Records for the exercise Block Start

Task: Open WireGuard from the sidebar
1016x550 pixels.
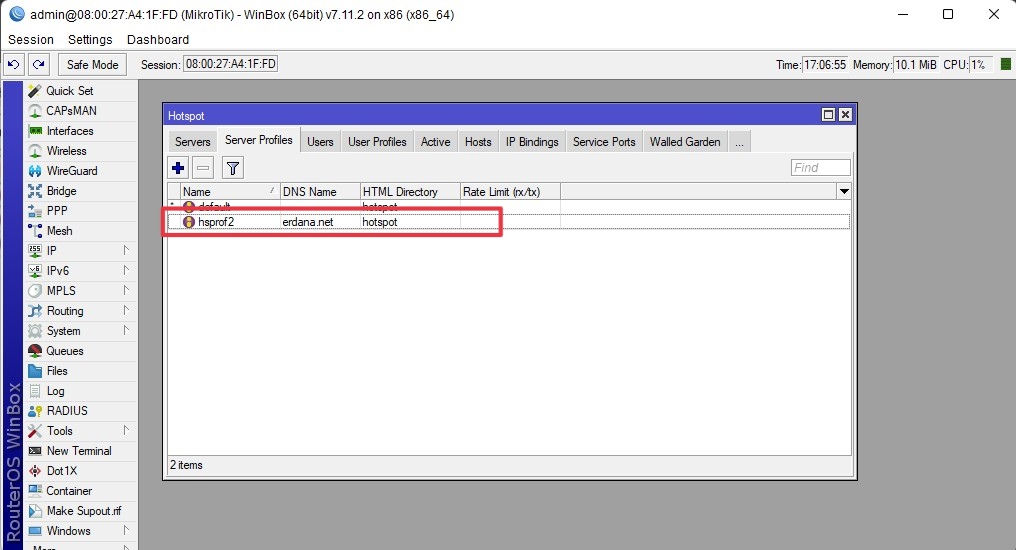Action: [x=72, y=171]
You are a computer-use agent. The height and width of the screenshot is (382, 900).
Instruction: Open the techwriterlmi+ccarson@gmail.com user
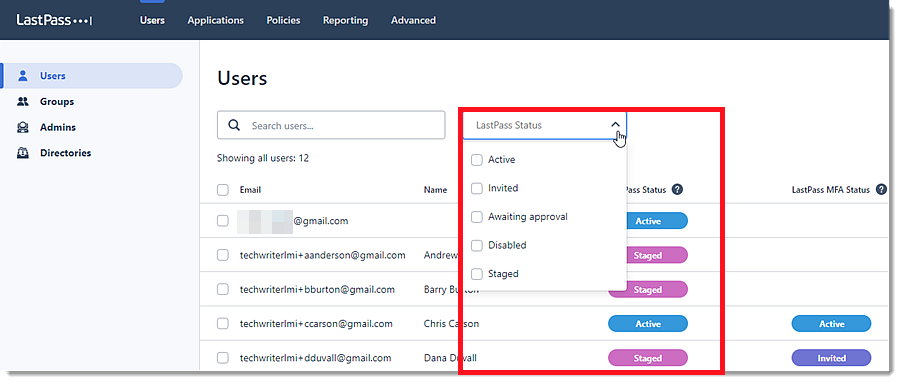pos(316,323)
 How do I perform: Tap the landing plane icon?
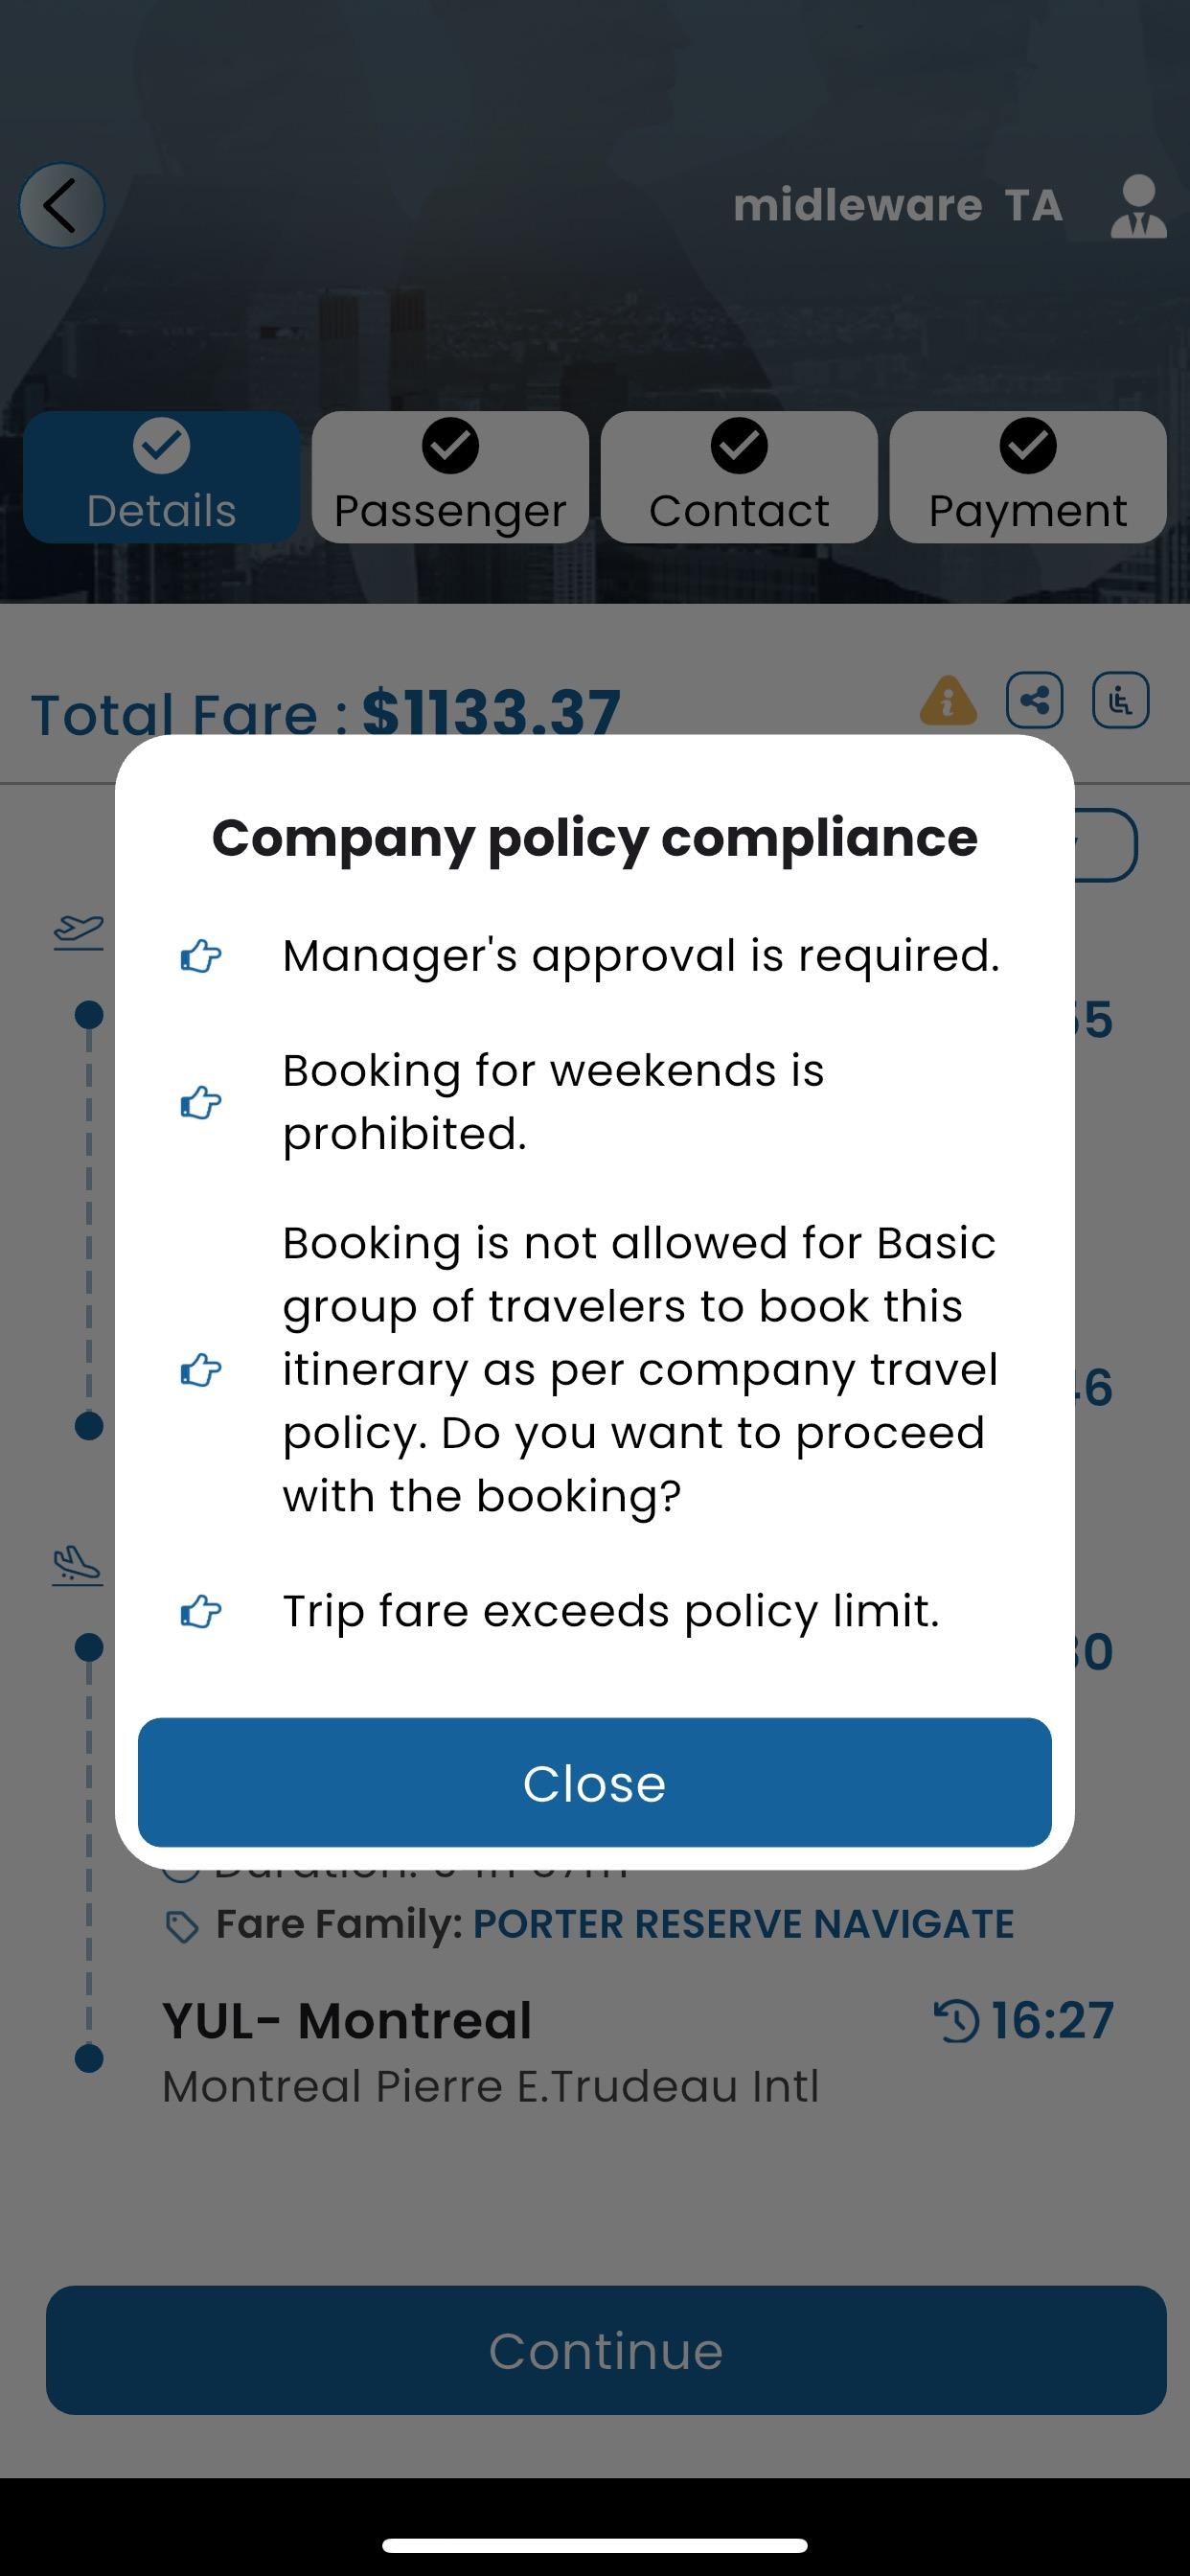tap(78, 1565)
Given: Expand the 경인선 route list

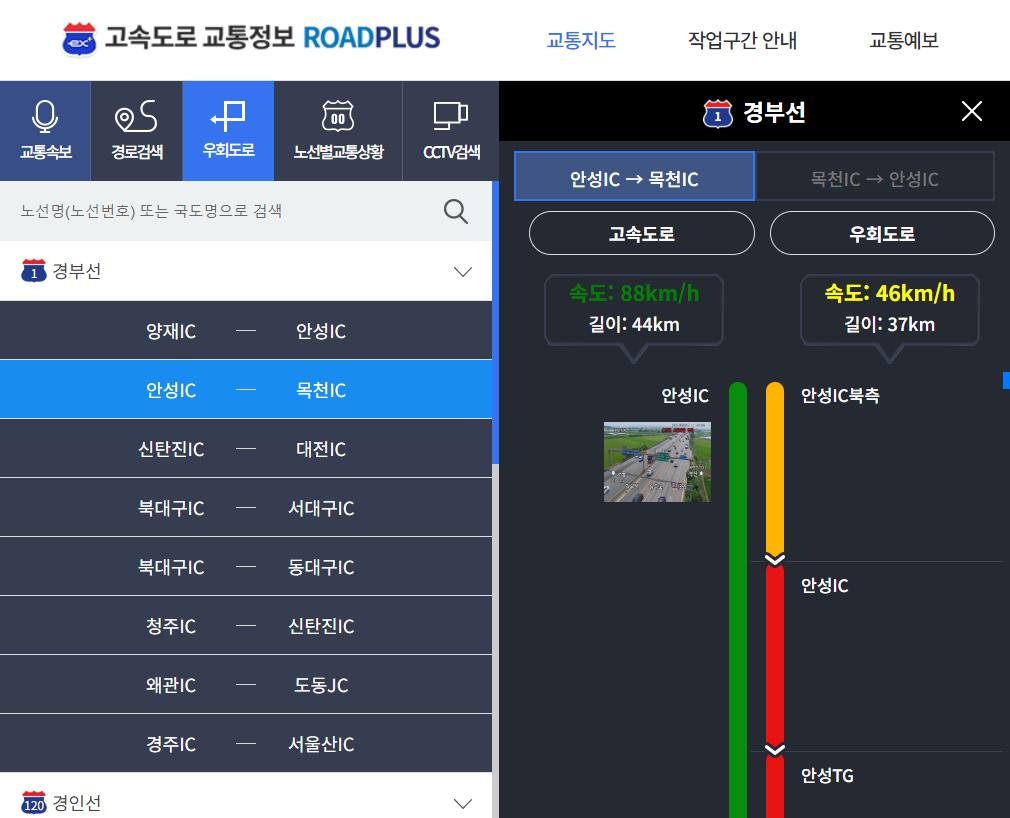Looking at the screenshot, I should click(x=462, y=803).
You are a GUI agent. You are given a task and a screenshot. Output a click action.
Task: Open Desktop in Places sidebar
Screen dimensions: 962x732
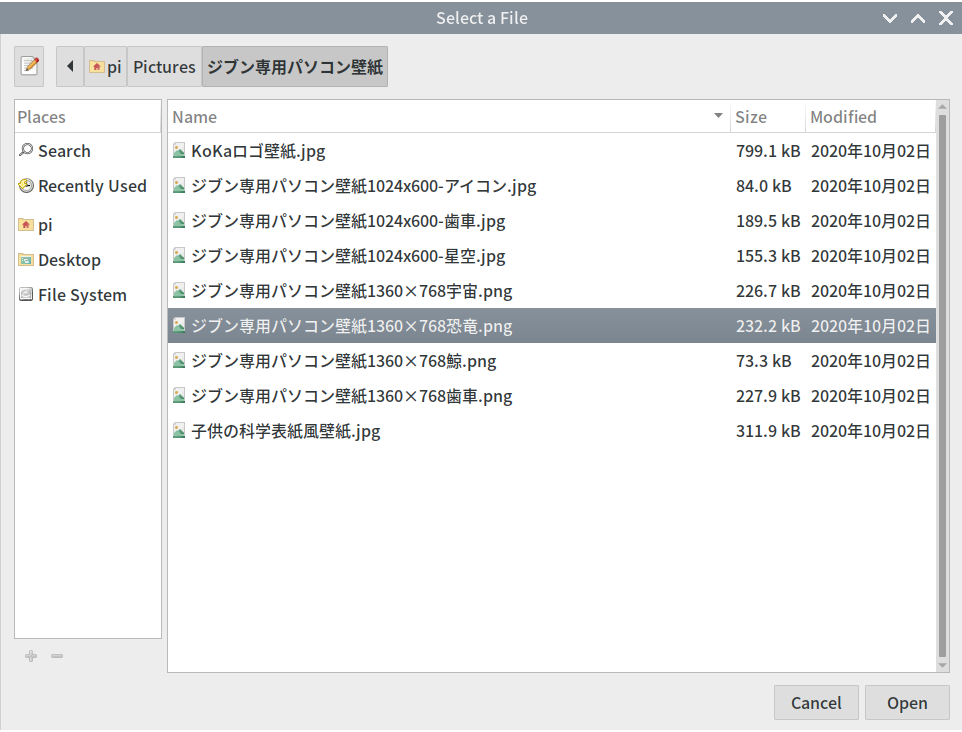(x=69, y=260)
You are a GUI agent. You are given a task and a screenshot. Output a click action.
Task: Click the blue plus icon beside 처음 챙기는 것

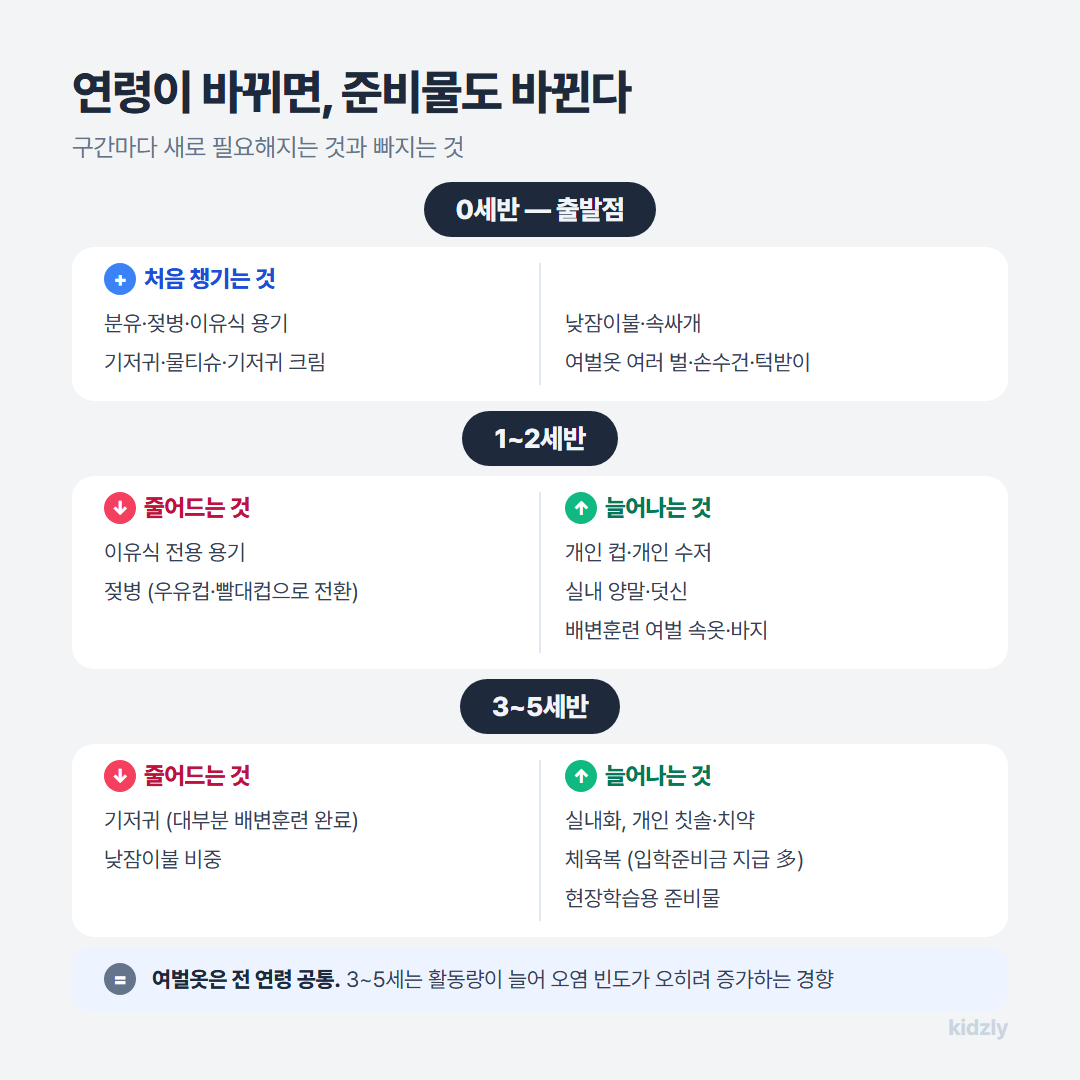pyautogui.click(x=120, y=279)
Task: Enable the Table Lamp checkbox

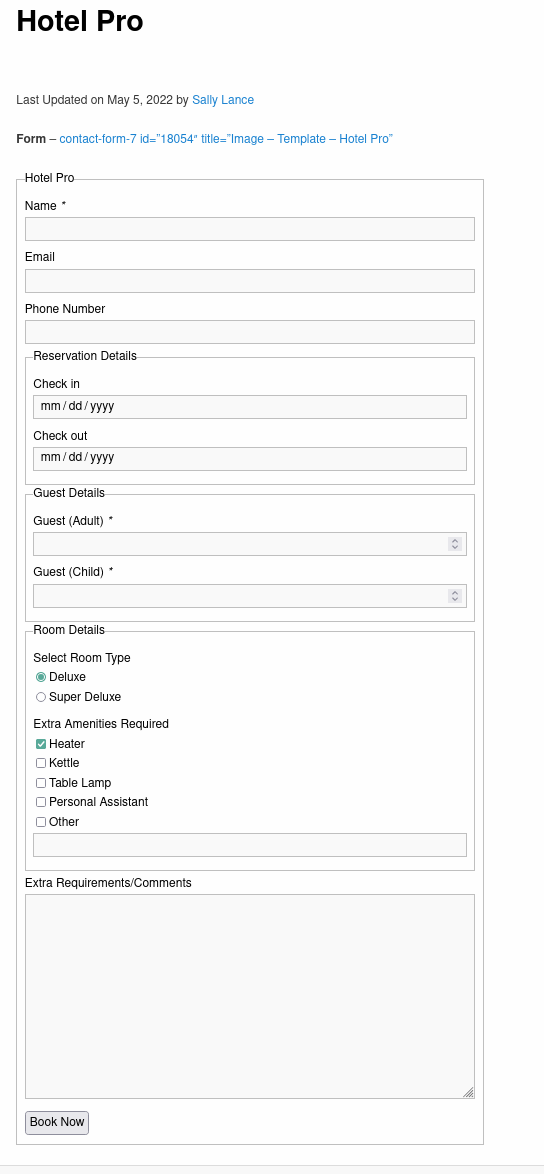Action: (x=41, y=783)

Records for the exercise Block End

▶ _Task statement_:
Every line that holds the word "sidebar" should be copied from the listing.

▶ _Solution to this problem_:
Task: Open WireGuard from the sidebar
Task: Open Desktop in Places sidebar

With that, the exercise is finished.